Advanced Micro Devices (NASDAQ: AMD) delivered a clean beat-and-raise on Tuesday, but the stock still left investors with a harder question.

The investors are wondering if the quarter was good enough or if the bar is already too high.

AMD said first-quarter revenue rose 38% year over year to $10.3 billion, adjusted earnings came in at $1.37 a share, and data-center revenue jumped 57% to $5.8 billion.

Free cash flow climbed to $2.6 billion. The company then guided second-quarter revenue to $11.2 billion, above Wall Street’s estimate of about $10.5 billion.

Yet just ahead of the print, HSBC cut AMD to Hold, ARK Invest sold about $75 million of stock, and insiders had sold roughly $64 million over the prior three months.

AMD stock: The valuation problem

On the operating side, AMD did almost everything right.

Revenue beat expectations, EPS beat expectations, data-center sales outpaced forecasts, and the company’s free cash flow hit a record for the quarter.

CEO Lisa Su said the results marked “a clear inflection in our growth trajectory” and pointed to accelerating demand for AI infrastructure and stronger visibility around MI450 and Helios.

That's what bulls want to hear, and it helps explain why the shares initially reacted positively after the report.

But valuation is where the mood changed as HSBC’s note on May 4 said AMD had already rerated sharply, with the stock trading around $360.54 at the time and the firm’s $340 target implying roughly 6% downside from there.

HSBC also said the shares had moved from about 19 times 2027 earnings to 33 times, with the current P/E around 138.

Smart money steps back

That is the part retail investors often miss, as the stock was not only reacting to earnings, but also to positioning.

ARK Invest sold roughly 215,000 AMD shares worth about $75 million in late April. Over the same period, insiders sold around $64 million of stock.

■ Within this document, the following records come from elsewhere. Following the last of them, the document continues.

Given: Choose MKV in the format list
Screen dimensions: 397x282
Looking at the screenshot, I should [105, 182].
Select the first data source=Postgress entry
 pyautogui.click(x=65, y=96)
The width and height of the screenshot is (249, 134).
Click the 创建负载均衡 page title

Neither fact proves a top on its own, but together they signal that some of the most active market participants were taking chips off the table before the earnings release.

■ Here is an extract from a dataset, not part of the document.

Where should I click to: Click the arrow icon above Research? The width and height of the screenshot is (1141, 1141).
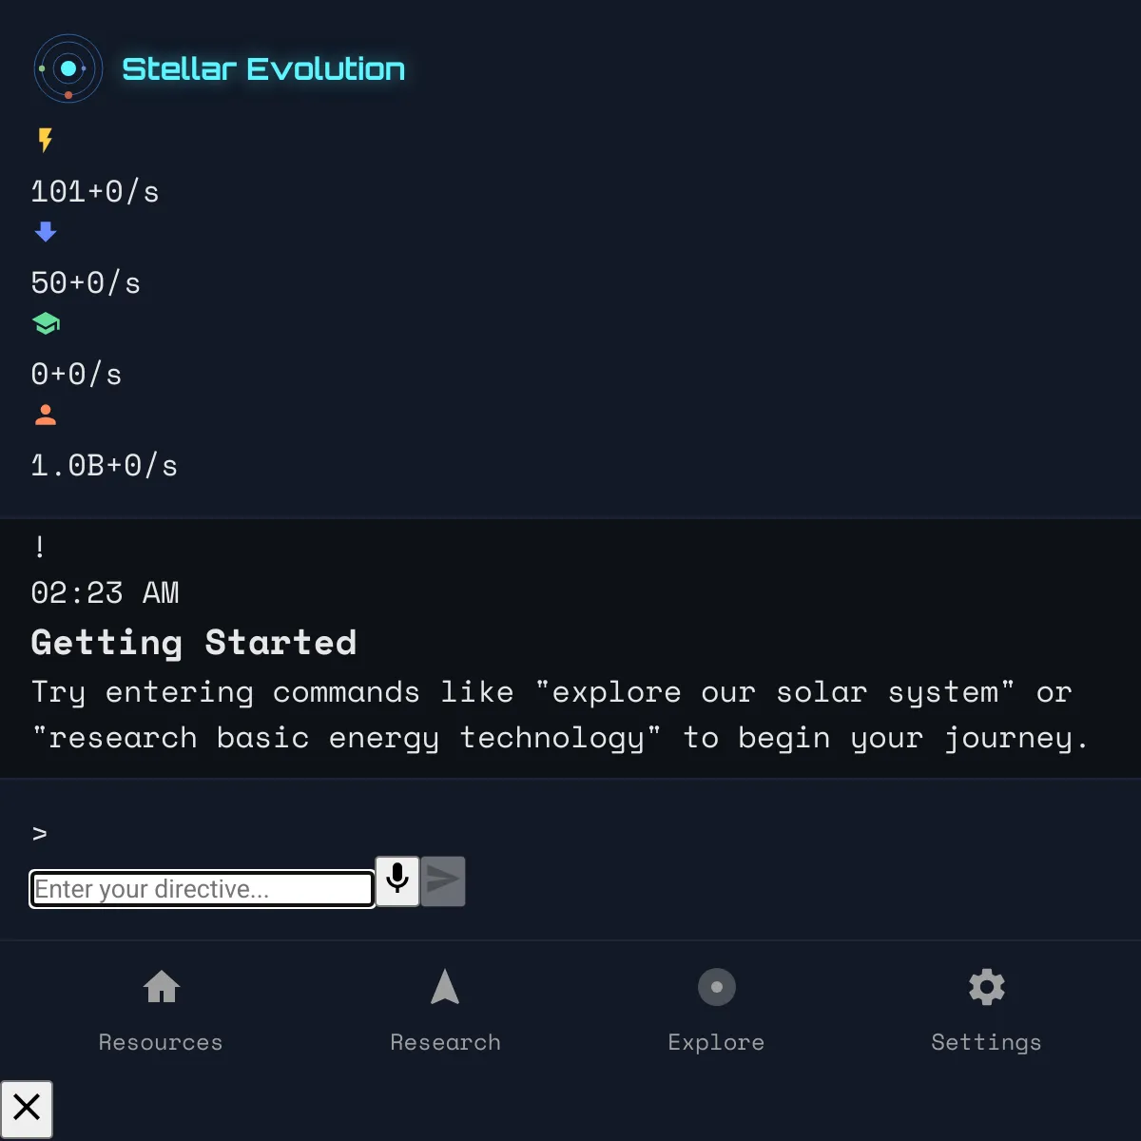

Northland’s move added more weight to that skepticism.

After more than a decade of bullish coverage, Gus Richard downgraded AMD to Market Perform and warned that 2027 estimates looked too optimistic.

He also pointed to the risk that big tech capex could cool and that competition from Nvidia and Intel could squeeze margins.

Saxo Bank framed the market’s real concern more bluntly: “Are you growing fast enough to justify the excitement?”

That is the exact question a stock like AMD now has to answer every quarter.

High growth, zero margin for error

AMD’s growth story still depends on a lot of things going well at once, including continued AI demand, smooth product ramps, and surprises from export controls or customer spending.

AMD sees its server CPU market growing above 35% a year through 2030, but it also flagged tighter manufacturing at TSMC and the possibility that memory and component costs could pressure the second half of the year.

That is a good business, but not a low-risk setup at 131 times earnings.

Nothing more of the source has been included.